■ What is expected ■
Could you rewrite the lines that start with the line containing "How do I perform: Click" and continue through the end of the material, keeping the requests, scaling every coordinate in the answers by 0.95, rounding each to a whole number with halves going up, and omitting the pictures?

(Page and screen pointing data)
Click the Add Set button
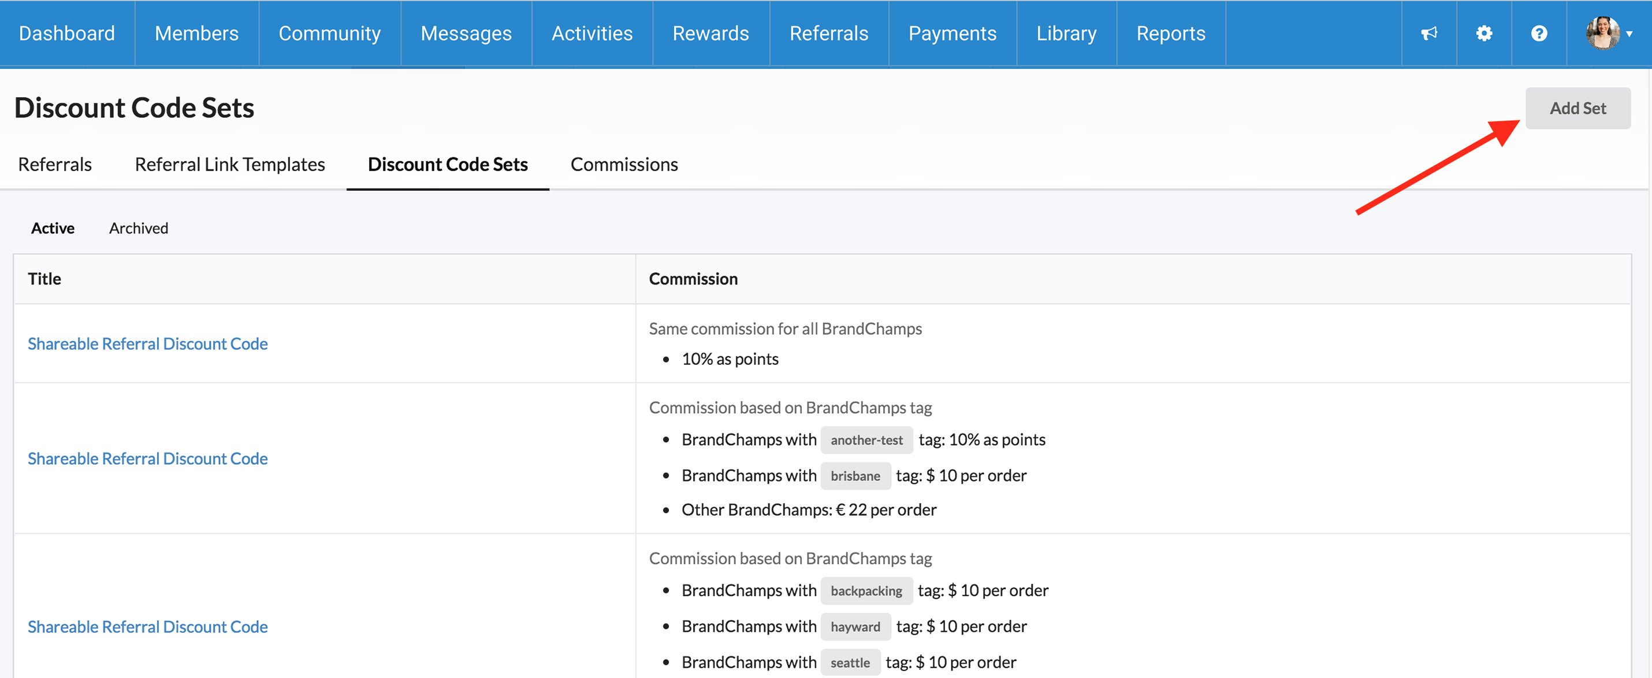 click(1577, 108)

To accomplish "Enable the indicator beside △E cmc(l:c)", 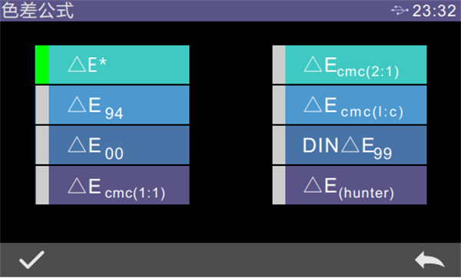I will click(x=279, y=104).
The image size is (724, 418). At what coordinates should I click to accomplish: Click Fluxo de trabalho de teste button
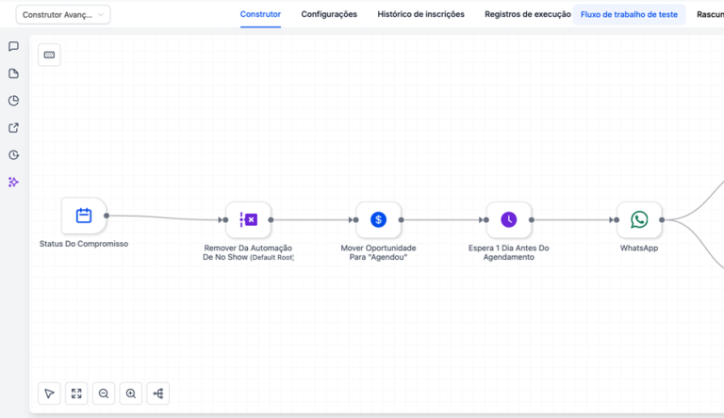coord(629,14)
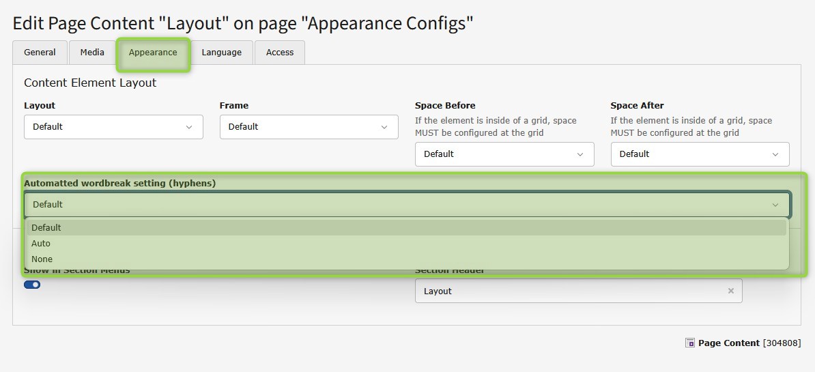The image size is (815, 372).
Task: Expand the Space After dropdown
Action: (700, 154)
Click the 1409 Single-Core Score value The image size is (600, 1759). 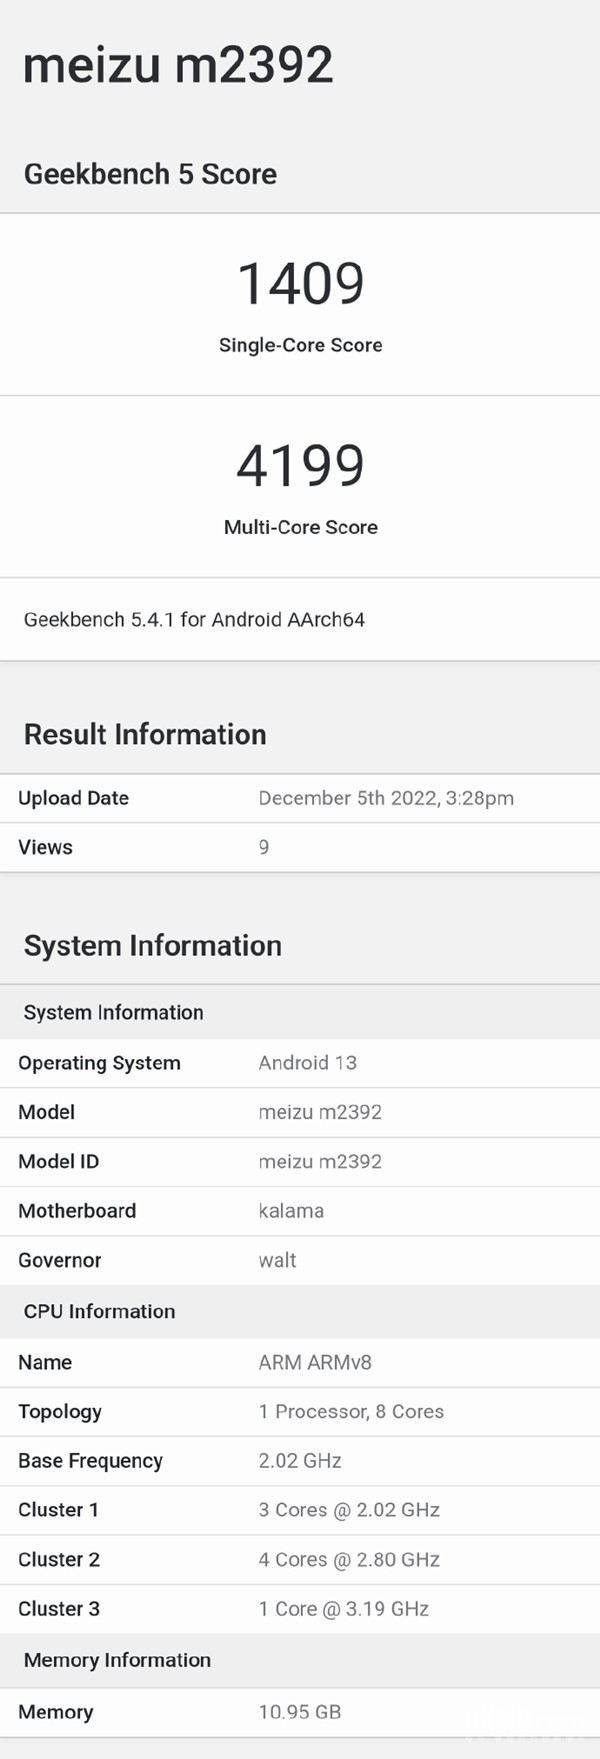click(299, 284)
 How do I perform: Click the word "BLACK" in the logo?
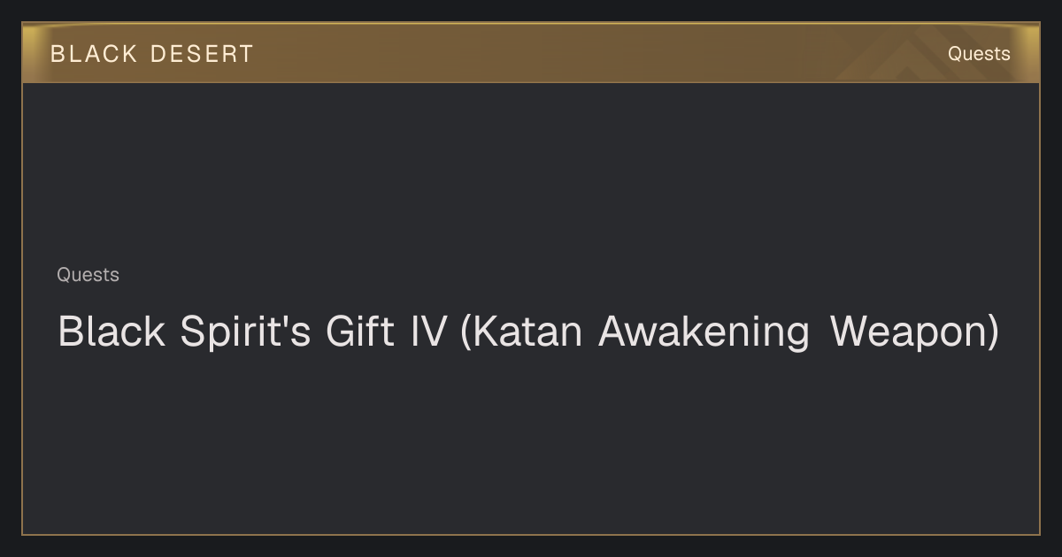[94, 54]
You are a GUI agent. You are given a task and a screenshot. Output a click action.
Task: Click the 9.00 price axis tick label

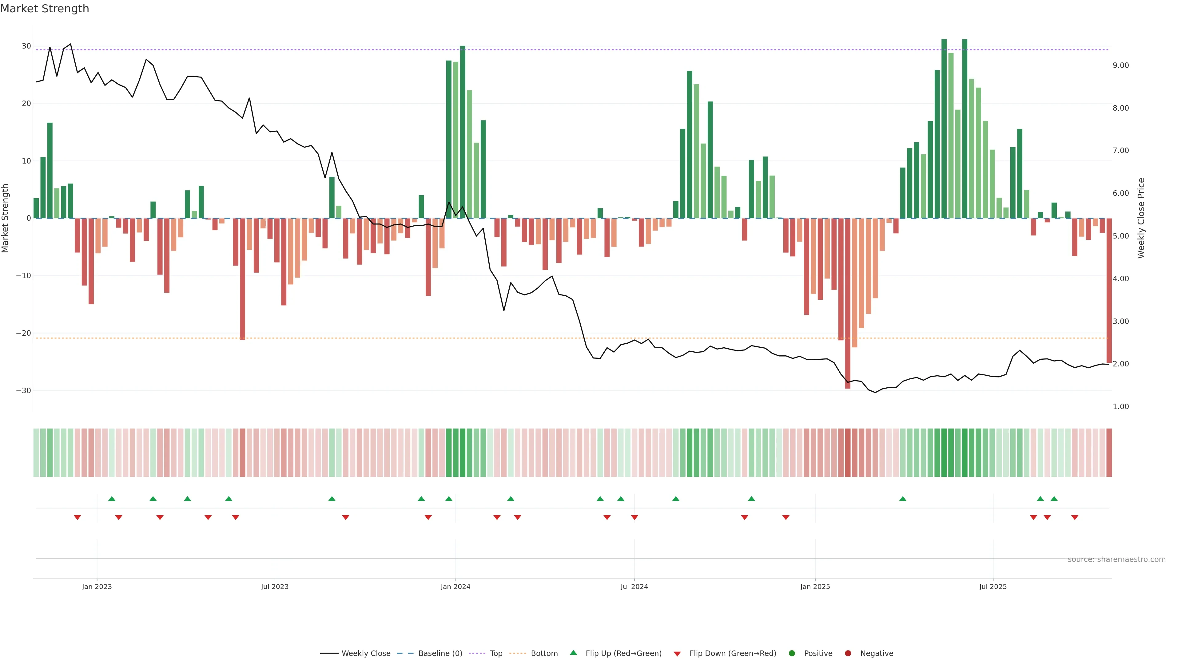1120,66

■ Written solution ■
 How do I perform: Click the word "BLACK" in the logo?
[89, 51]
You are a GUI agent. You are given a task and a screenshot. Output a click action.
Task: Click the 9.00 price axis tick label

1064,63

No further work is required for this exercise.